THE WORST

1. Rick Wes
North, South, East, Wes
This record — sung by a teenage Elvis clone — may well be the shallowest album ever made. What's most amazing, though, is that it was produced by Maurice Starr, inventor of New Kids on the Block, who, if nothing else, is a seasoned pro. Nearly as astounding is that the record's opening track is quite literally a commercial, a hype-filled promotion for the hapless music that follows.

2. Wilson Phillips
Yes, they come from a fine musical heritage: the Beach Boys and the Mamas and the Papas. But that hardly redeems music so oily slick that the CD nearly slips out of its jewelbox.
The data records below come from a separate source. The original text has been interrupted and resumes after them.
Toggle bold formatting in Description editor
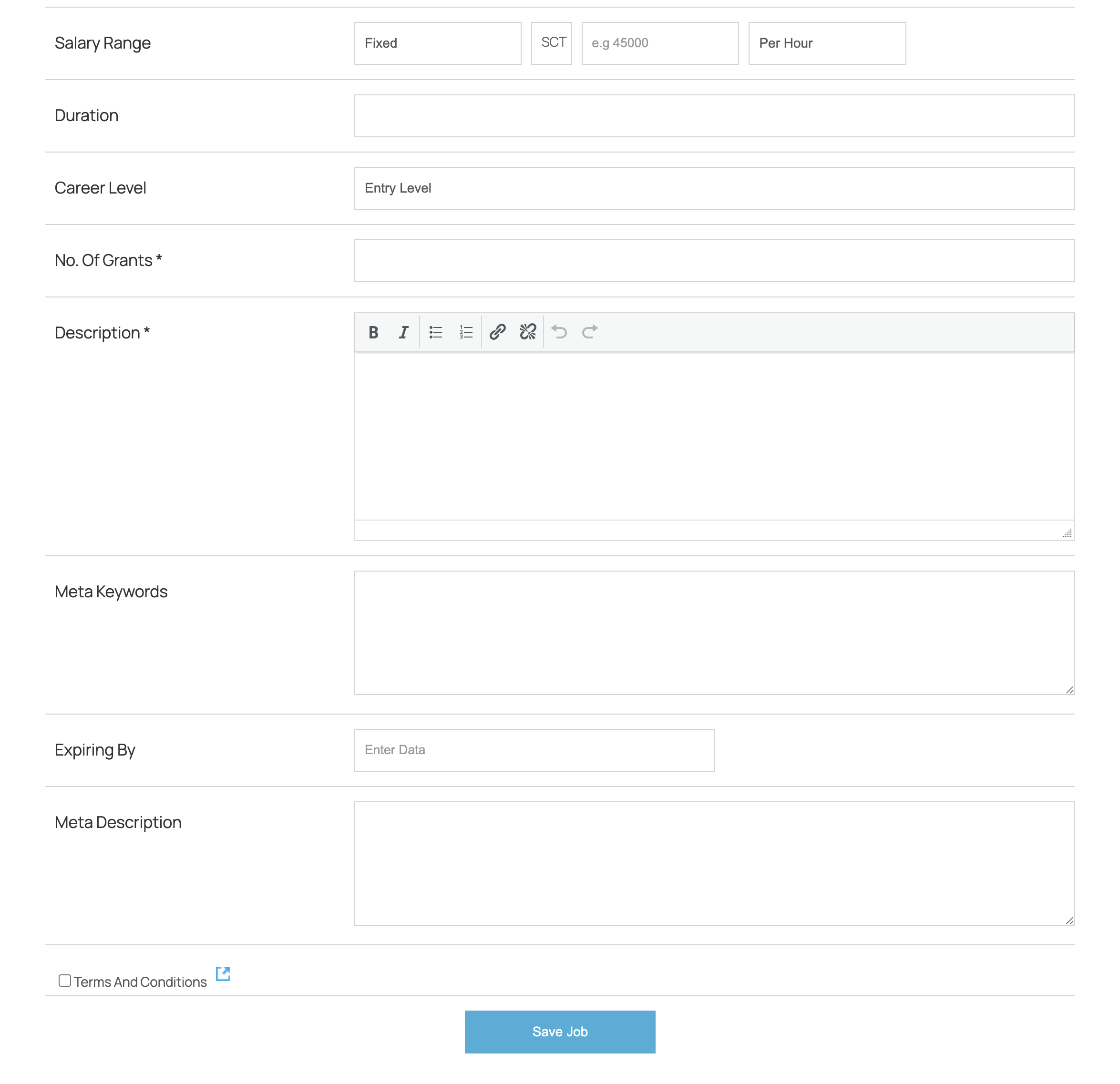Screen dimensions: 1120x1084 pos(373,332)

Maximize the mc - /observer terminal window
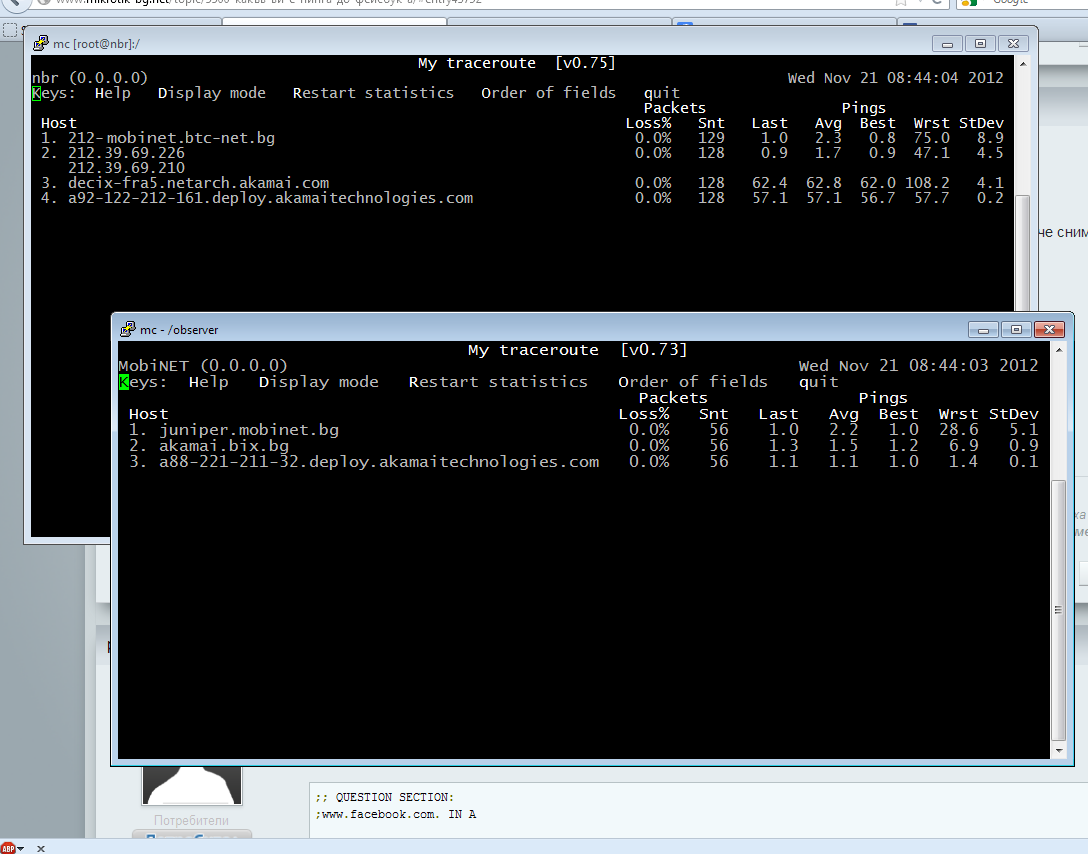tap(1015, 329)
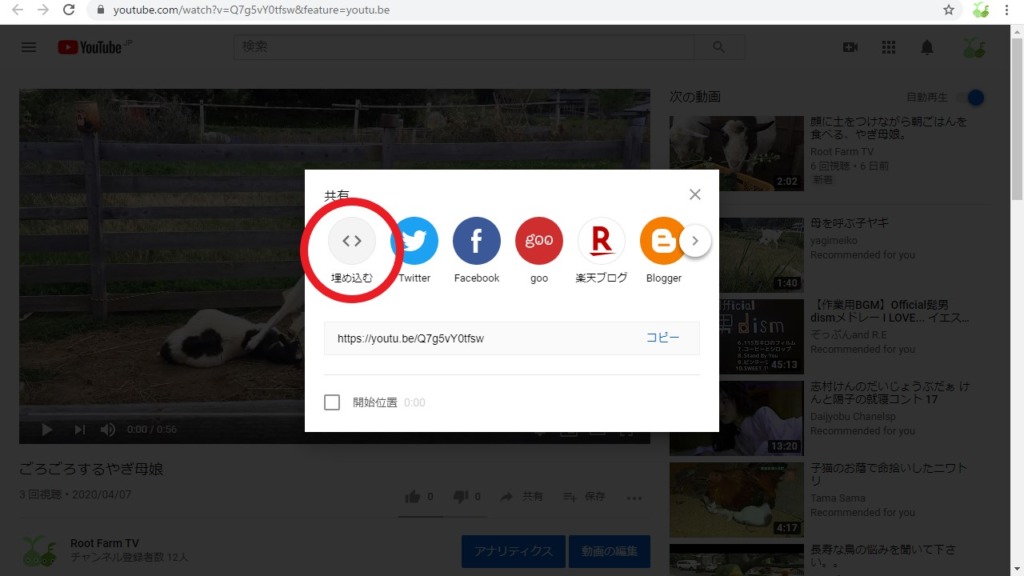Screen dimensions: 1024x576
Task: Close the share dialog
Action: coord(695,194)
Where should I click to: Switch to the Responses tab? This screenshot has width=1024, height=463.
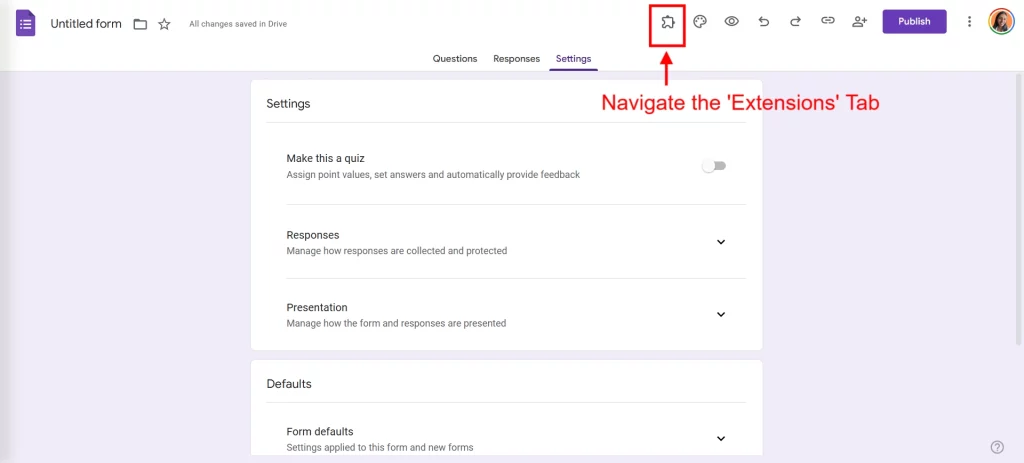point(516,59)
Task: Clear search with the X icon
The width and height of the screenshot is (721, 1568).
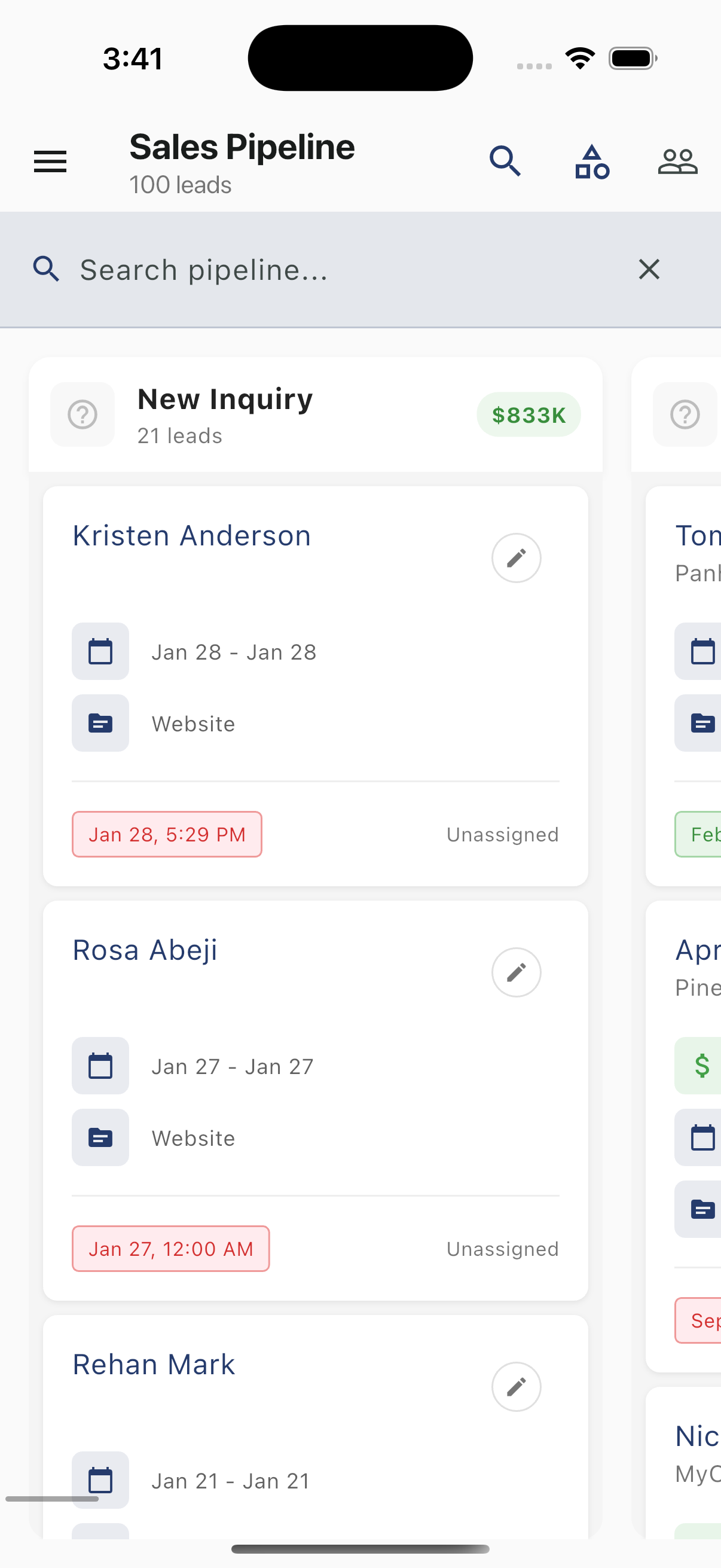Action: click(x=649, y=269)
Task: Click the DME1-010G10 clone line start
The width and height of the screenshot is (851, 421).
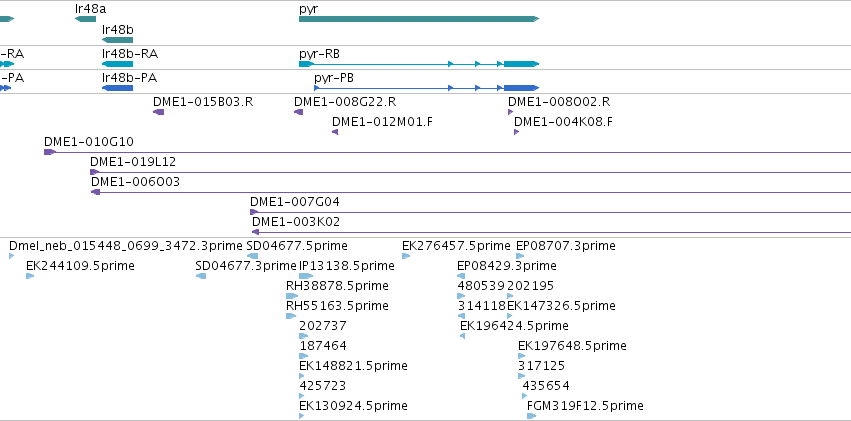Action: click(x=49, y=152)
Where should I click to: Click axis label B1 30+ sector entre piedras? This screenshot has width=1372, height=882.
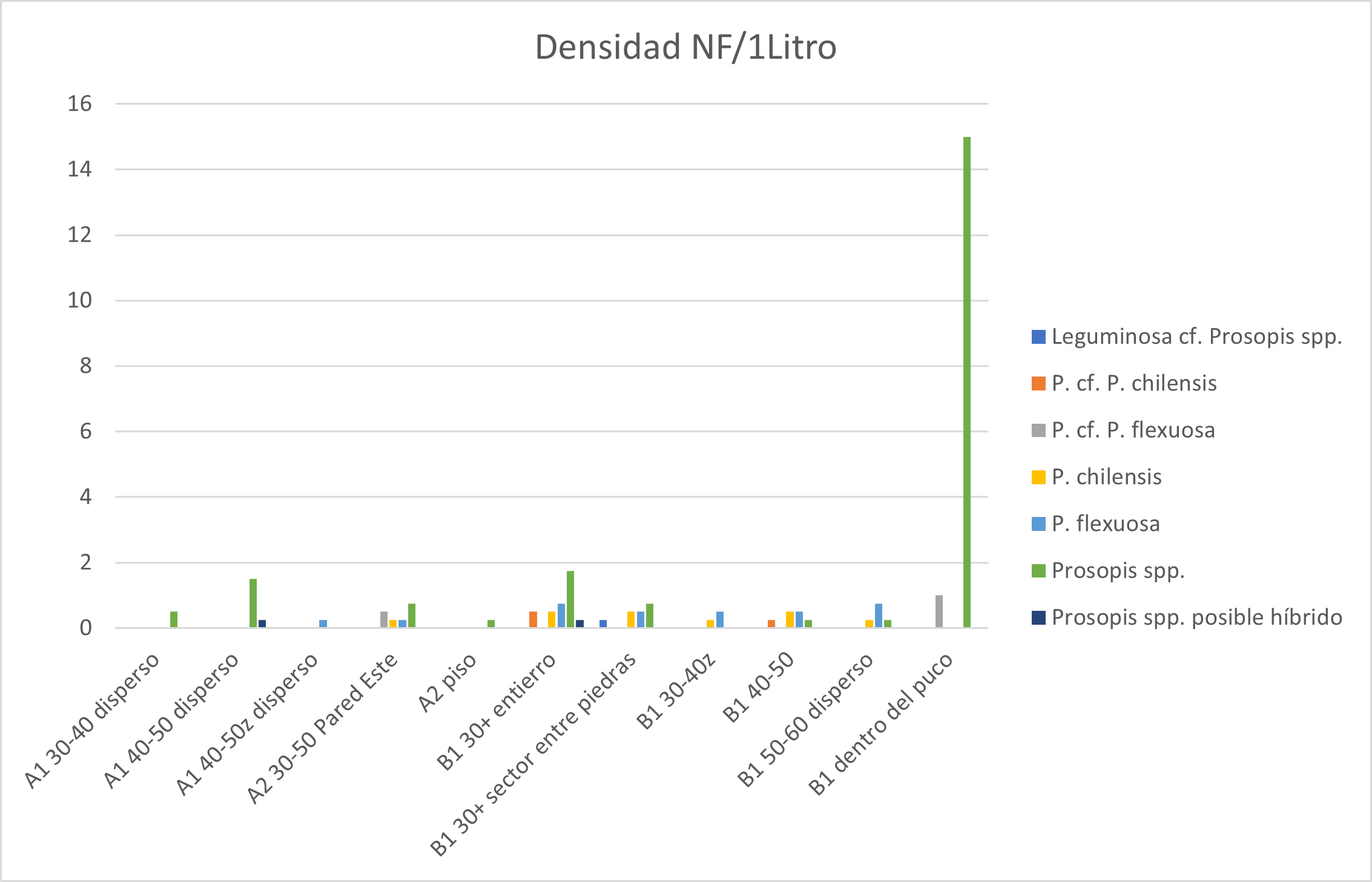[x=534, y=753]
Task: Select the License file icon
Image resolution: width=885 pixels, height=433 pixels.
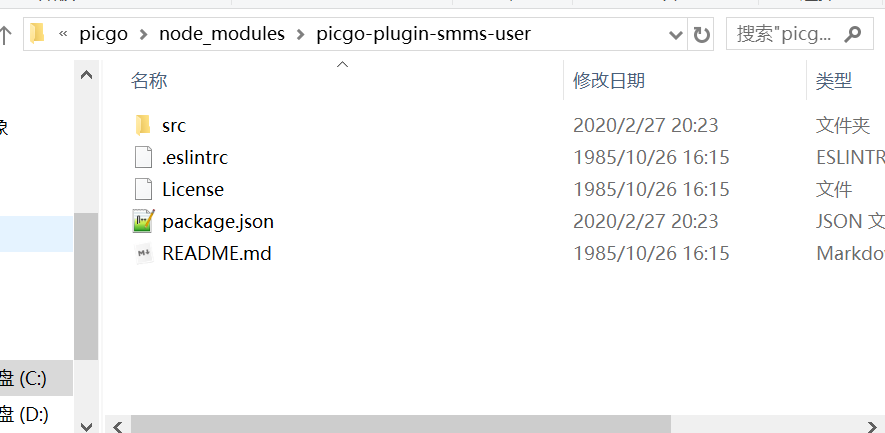Action: [x=144, y=189]
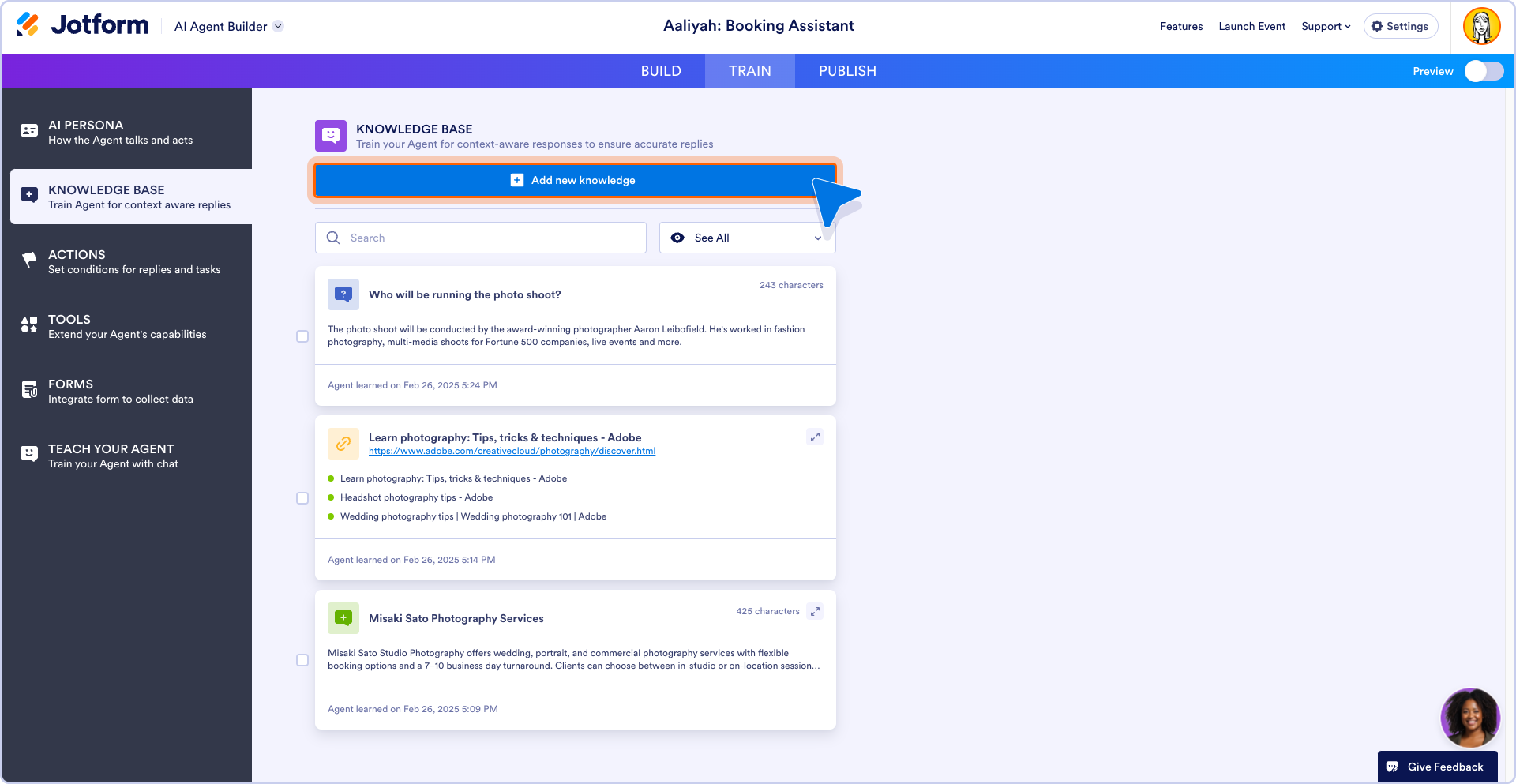Switch to the PUBLISH tab
The width and height of the screenshot is (1516, 784).
[847, 71]
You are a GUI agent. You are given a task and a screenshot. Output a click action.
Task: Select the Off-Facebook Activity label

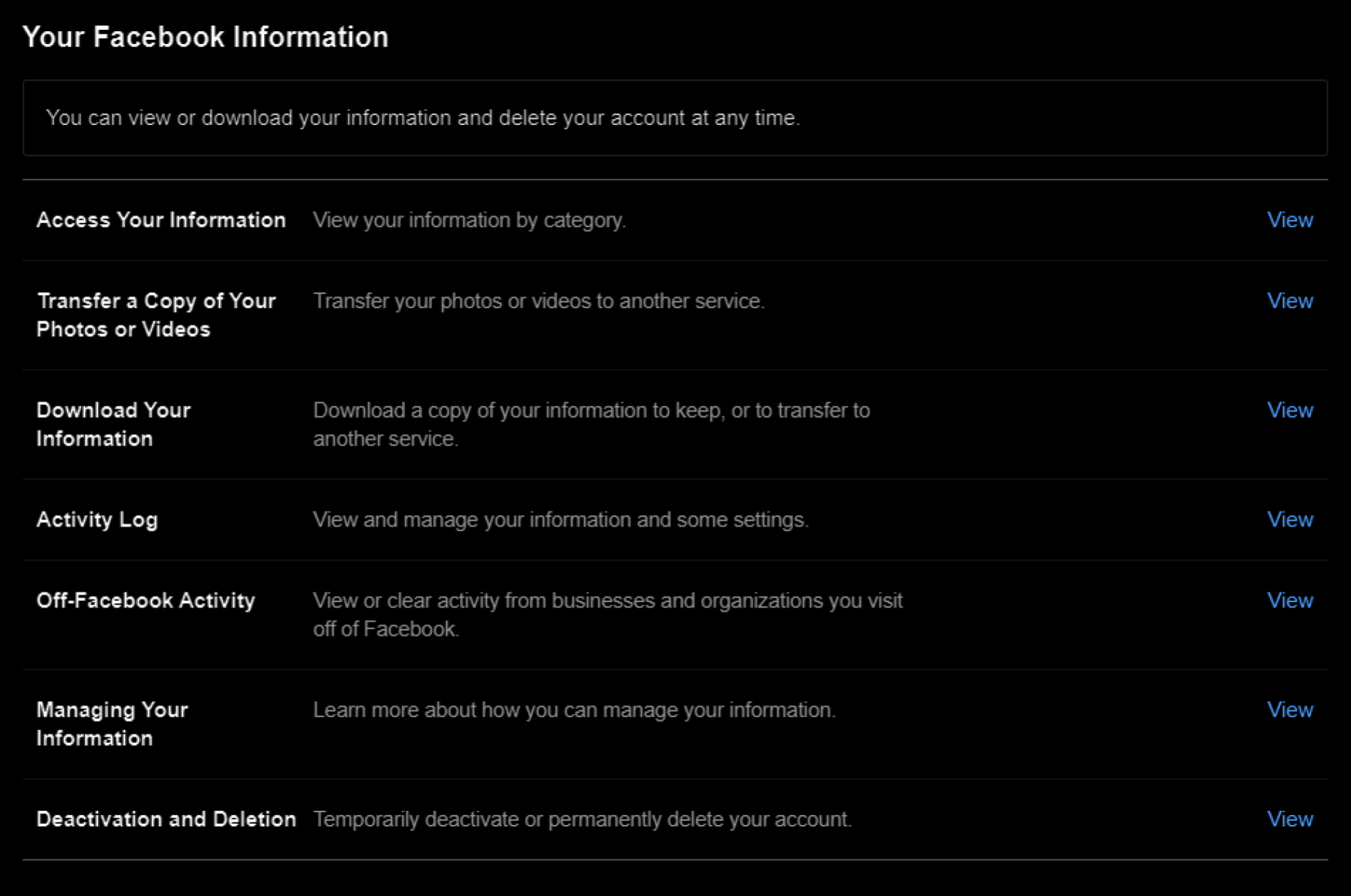coord(146,601)
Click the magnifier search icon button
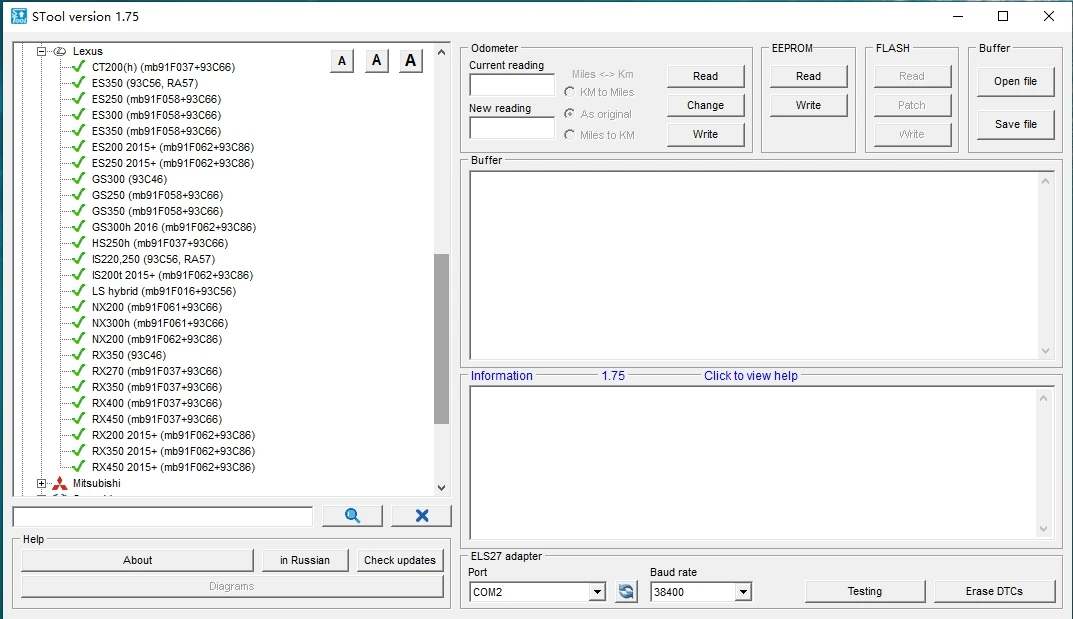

3. The Luke LP, featuring the 2 Live Crew
Banned in the U.S.A.
Any rap group with boasts this lame normally couldn't get arrested. In fact, the 2 Live Crew did — but that doesn't make their unlively rap any better.

4. Andrew Ridgeley
Son of Albert
Aside from a few decent singles courtesy of George Michael, we barely needed Wham! and we need a solo album by its silent member even less.

5. Milli Vanilli
The Remix Album
What's next — a live album?

6. Donny Osmond
Eyes Don't Lie
His second comeback album is, amazingly, even blander and more anonymous than the first. Stubble and synthesizers do not, it turns out, make the man.

7. Harry Connick Jr.
Lofty's Roach Soufflé and We Are in Love
These albums were released as a pair, as if one alone couldn't satisfy Connick's ambition. Lofty's Roach Soufflé is jazz, played in a style that's almost a carbon copy of the late (and much greater) Thelonious Monk. But the sudden pauses and knotty clusters of unexpected notes that were marks of Monk's greatness sound, in Connick's hands, like mistakes. We Are in Love is pop, of an old-fashioned sort, which Connick sings and plays with more than a little charm. But it is the charm of a used-car salesman who hopes you won't notice how rusty the autos on his lot really are.

8. Carly Simon
My Romance
A lovely woman sinks under the weight of pop standards, which, to judge from the strain in her voice, are just too hard for her to sing.

9. Jon Bon Jovi
Blaze of Glory
Jon put on his cowboy boots and hat, strapped on his acoustic guitar, and cranked out an album of overwrought songs for the brat-pack Western Young Guns II. In comparison, his earlier Wanted Dead or Alive sounds like Copland's Appalachian Spring.

10. David Cassidy
If Donny Osmond as king of the dance floor was hard to take, imagine the former Keith Partridge as ersatz hard rocker, the forgotten member of Journey. His heavy-metal remake of the '50s classic ''Hi-Heel Sneakers,'' with a bit of ''I Think I Love You'' electronically sampled within it, is one of the year's high-camp highlights.